CreativeRabbit

Inklusion? Ja? Nein? Vielleicht?

Posted by CreativeRabbit - Mittwoch, 31. Mai 2017

Vor einigen Tagen hatten wir einen Termin mit dem Jugendamt bei uns zu Hause. Es kam die Dame (1), die sich um die Bewilligung der Therapien/Schulbegleiter etc. kümmert, und sie brachte unsere Sachbearbeiterin (2) vom Pflegekinderdienst mit. Warum auch immer.

(1) kennen wir ja nun schon von der Dyskalkulietherapie und dem Schulbegleiter vom Zwerg, und nun kümmert sie sich auch um einen Schulbegleiter für die Minihexe. Darum ging es auch. Der Antrag ist komplett, Gutachten ist da und schlüssig, inzwischen ist auch die Diagnose von der Autismusambulanz da, sie war im KiGa hospitieren und nun ging es drum, das alles zu besprechen. (1) ist eine Verfechterin von Inklusion. Immer erstmal versuchen, das Kind in einer Regelschule unterzubringen und schauen, wie man helfen kann. Wie das funktioniert. Auf eine Förderschule wechseln kann man immernoch. Zurück ist es extrem schwierig.

(2) scheint das genaue Gegenteil zu sein.Wir hatten schon öfter den Eindruck, dass sie vielleicht nict ganz versteht, was wir an unserem Kinderpsychiater und den Familienberatungsstunden dort haben, dass wir mit den Kindern klarkommen und all so Dinge. Sie meint immer, wir müssten uns an eine Familienberatungsstelle wenden und die Kinder würden bestimmt irgendwann überfordert und wir müsten ja auch eine Paartherapie machen und ich weiß nicht was alles.

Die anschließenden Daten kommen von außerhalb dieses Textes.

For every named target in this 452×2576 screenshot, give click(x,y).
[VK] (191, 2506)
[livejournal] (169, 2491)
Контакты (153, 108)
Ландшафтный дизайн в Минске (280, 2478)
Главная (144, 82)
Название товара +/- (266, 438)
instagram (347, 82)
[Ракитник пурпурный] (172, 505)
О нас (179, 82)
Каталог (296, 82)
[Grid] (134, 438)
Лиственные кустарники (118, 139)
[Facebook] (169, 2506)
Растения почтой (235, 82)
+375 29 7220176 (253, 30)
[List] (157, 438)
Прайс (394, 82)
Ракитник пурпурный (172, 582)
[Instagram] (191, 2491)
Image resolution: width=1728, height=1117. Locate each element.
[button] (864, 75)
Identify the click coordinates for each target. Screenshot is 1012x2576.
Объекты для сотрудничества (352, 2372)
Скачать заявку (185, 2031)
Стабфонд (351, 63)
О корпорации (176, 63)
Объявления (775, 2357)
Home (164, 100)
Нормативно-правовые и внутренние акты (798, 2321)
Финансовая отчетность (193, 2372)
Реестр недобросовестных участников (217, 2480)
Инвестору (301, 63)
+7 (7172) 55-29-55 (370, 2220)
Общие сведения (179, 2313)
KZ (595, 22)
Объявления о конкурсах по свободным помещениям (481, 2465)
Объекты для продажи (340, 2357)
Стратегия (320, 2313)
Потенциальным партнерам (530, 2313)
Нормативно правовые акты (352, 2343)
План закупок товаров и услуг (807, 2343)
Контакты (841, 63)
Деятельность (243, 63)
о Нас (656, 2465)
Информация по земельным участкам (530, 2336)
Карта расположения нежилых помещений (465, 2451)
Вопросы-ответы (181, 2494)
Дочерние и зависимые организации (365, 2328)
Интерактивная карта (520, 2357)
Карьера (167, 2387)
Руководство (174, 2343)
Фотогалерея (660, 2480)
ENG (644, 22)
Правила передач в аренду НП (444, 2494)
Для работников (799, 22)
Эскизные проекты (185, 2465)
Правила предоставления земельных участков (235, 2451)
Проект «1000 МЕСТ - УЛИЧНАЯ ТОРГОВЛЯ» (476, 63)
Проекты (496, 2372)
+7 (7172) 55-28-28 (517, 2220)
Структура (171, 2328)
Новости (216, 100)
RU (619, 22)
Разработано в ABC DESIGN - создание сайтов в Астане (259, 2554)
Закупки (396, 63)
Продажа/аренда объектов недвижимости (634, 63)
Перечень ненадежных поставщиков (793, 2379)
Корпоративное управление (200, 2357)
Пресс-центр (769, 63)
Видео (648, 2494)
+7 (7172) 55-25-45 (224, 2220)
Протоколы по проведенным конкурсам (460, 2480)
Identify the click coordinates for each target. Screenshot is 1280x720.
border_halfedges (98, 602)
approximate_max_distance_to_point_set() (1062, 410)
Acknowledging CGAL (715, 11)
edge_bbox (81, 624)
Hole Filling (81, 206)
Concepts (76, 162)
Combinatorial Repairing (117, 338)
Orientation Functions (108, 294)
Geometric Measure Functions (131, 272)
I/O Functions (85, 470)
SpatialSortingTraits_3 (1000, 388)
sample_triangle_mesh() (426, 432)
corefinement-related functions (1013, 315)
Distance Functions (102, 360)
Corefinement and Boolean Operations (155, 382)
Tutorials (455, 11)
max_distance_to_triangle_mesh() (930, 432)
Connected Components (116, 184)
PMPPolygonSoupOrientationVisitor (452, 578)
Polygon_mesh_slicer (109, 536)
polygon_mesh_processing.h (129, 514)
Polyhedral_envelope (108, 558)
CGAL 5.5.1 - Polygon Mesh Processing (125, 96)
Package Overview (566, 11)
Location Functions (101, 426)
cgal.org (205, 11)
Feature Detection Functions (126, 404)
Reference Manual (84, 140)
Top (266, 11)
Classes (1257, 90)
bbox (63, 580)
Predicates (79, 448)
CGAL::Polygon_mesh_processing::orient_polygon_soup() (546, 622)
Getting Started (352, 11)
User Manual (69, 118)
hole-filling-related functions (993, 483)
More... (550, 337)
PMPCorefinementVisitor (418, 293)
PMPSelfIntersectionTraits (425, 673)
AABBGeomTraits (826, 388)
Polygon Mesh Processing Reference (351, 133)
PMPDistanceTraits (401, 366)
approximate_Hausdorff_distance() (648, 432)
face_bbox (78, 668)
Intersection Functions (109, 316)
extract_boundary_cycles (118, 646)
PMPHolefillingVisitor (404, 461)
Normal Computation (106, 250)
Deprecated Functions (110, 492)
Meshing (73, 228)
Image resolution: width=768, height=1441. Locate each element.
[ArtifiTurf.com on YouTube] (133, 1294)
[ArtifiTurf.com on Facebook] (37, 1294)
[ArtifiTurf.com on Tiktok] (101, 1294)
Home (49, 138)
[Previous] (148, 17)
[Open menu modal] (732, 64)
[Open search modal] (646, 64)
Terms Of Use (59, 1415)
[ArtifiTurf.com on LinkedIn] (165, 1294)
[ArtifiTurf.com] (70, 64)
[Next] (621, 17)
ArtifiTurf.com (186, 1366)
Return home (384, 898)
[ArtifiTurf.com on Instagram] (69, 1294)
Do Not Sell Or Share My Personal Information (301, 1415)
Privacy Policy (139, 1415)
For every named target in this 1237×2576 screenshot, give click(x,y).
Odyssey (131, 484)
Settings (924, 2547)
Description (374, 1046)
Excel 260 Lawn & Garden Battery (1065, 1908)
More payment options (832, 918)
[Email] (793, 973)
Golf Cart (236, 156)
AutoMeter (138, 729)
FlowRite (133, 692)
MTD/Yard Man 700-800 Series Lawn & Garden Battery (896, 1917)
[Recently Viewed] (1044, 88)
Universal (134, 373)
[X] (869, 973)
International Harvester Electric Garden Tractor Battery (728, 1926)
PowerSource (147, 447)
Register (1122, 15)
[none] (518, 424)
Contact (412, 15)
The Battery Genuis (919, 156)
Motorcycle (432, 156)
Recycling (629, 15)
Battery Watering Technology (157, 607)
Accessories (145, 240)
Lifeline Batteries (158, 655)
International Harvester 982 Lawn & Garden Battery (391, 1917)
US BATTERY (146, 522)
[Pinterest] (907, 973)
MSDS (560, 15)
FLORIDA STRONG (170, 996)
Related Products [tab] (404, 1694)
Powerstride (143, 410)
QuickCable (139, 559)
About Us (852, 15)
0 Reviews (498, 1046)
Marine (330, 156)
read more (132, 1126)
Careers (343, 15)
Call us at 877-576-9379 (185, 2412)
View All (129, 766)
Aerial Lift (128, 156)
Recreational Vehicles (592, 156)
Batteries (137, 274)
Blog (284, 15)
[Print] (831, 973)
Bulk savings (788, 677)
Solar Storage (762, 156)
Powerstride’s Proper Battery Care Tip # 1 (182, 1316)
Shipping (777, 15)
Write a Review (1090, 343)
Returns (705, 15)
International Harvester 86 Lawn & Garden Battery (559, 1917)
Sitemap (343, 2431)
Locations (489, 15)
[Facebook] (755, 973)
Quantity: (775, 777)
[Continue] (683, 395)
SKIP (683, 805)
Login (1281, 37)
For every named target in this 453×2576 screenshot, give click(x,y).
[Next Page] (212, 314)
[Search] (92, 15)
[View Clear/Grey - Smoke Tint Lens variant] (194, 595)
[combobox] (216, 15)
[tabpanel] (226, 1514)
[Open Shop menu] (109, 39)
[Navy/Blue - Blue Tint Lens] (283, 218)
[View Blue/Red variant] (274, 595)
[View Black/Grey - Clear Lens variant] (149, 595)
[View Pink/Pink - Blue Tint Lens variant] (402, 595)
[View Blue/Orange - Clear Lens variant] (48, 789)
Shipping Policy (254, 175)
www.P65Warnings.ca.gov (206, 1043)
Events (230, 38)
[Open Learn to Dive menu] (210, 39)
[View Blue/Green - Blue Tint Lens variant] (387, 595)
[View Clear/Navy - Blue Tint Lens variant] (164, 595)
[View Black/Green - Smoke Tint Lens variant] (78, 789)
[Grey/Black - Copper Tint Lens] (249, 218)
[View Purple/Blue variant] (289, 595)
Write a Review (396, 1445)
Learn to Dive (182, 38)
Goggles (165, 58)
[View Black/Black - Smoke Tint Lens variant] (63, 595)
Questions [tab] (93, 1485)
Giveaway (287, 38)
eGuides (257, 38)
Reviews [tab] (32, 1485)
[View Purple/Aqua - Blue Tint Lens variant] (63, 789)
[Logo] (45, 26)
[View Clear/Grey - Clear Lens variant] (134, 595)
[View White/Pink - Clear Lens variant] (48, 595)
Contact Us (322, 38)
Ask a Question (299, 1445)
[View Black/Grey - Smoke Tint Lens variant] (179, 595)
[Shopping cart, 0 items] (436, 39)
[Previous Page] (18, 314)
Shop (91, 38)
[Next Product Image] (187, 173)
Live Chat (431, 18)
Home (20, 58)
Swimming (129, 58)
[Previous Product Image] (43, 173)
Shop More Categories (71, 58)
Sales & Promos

Dann ging es drum, dass wir für die Minihexe ebenso wie für den Zwerg einen „Ganztags“betreuungsplatz ergattert haben… Wie groß da die Gruppen seien? Wie, es gäbe gar keine richtigen Gruppen? Dann sei das Mädchen ja sofort überfordert. Und überhaupt, sie muss ja schon von der Schule völlig überfordert sein. Geht ja gar nicht anders. So rein aus Prinzip. Und ob das überhaupt das richtige sei? Und es war doch mal angedacht, sie in der Ganztagsbetreuung der Familienhilfe unterzubringen, wo sie dann nach Unterrichtsende abgeholt würde, Mittagessen bekäme und Hausaufgabenbetreuung und dann zusammen mit Kindern mit verschiedensten Problemen irgendwelche Therapien machen würde, um dann abends um 7 wieder nach Hause gebracht zu werden. No way! Nicht mit mir! Ich will was von meinem Kind haben. Und sie sicher nicht aus ihrem sozialen Umfeld, das sie, ja, obwohl sie Autist ist, hat, und sie nicht ihrer Freundschaften und Freizeitaktivitäten berauben… So weit kommt es noch.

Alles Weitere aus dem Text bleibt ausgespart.